Il tema della violenza del linguaggio utilizzato nella politica ticinese negli ultimi tempi dovrebbe invitarci a una riflessione. Un tempo ci si indignava contro le espressioni aggressive e volgari di talune canzoni o film. A guardare bene cosa accade oggi in Ticino, il precedente linguaggio sembra roba da educande. Ultimamente assistiamo quasi impotenti, con la complicità dei riflettori mediatici, soprattutto dei social network e dei blogger, ad un’escalation dei toni e a uno smisurato utilizzo di insulti e doppi sensi, che ultimamente hanno persino subito una deriva verso le minacce pesanti. Questi toni nulla hanno a che fare – almeno per quella che è la mia concezione della politica – con il dibattito democratico e sembrano volerci riportare alle discussioni da osteria di piratesca memoria.

▶ _Istruzioni_
1. Nel brano sul linguaggio della politica ticinese, contro che cosa ci si indignava un tempo?
2. Prosegui il brano sulla violenza del linguaggio nella politica ticinese a partire dall'ultima frase.
L'elenco qui non serve a nulla.

▶ _Dati forniti_
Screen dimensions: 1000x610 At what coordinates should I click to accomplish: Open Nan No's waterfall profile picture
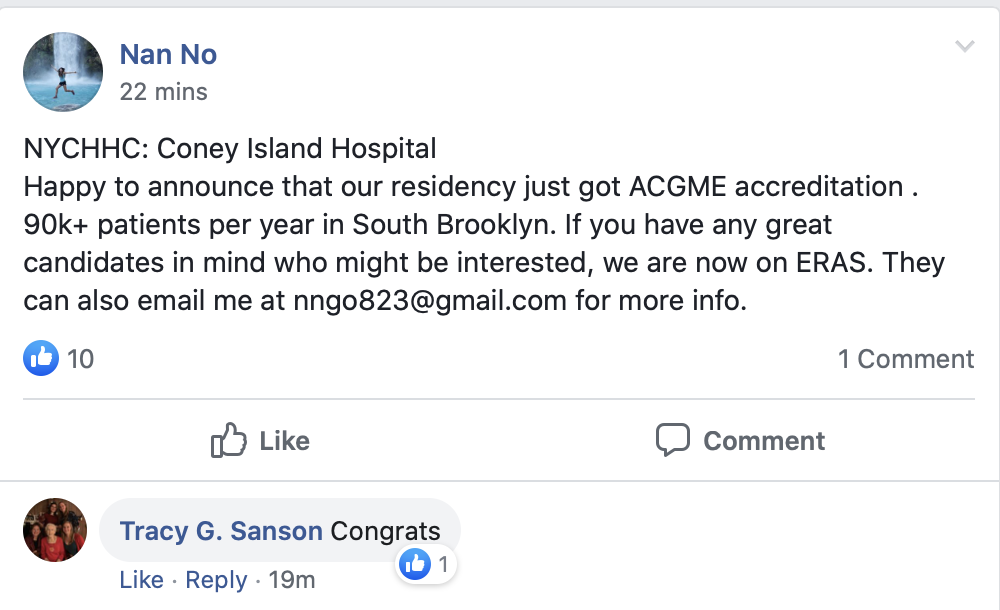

▶ _Risposte_
1. Contro le espressioni aggressive e volgari di talune canzoni o film.

2.
La politica o meglio il politico – per l’importanza che riveste dal punto di vista istituzionale, sociale e mediatico – ha una grossa responsabilità e non c’è ambito migliore in cui vale il detto: “l’esempio vien dall’alto”. Ritengo sia giunto il momento di abbassare i toni per ritrovare un minimo di compostezza prima che sia troppo tardi. Perché se è vero che chi semina vento raccoglie tempesta, allora vi è da preoccuparsi sinceramente per il futuro di questo Paese. Non da ultimo, se l’obiettivo del Ticino è quello di ottenere maggiore considerazione da Berna, che ne è della nostra immagine e della nostra credibilità oltralpe quando i Confederati vedono che il rispetto manca anzitutto tra di noi? 

Mi avvio alla conclusione.

Forse non tutti sanno che la Giornata del Presidente non inaugura l’anno presidenziale, bensì rappresenta una sorta di giro di boa. In effetti il mio mandato scadrà a fine dicembre quando cederò lo “scettro” – si fa per dire – al collega Rusconi.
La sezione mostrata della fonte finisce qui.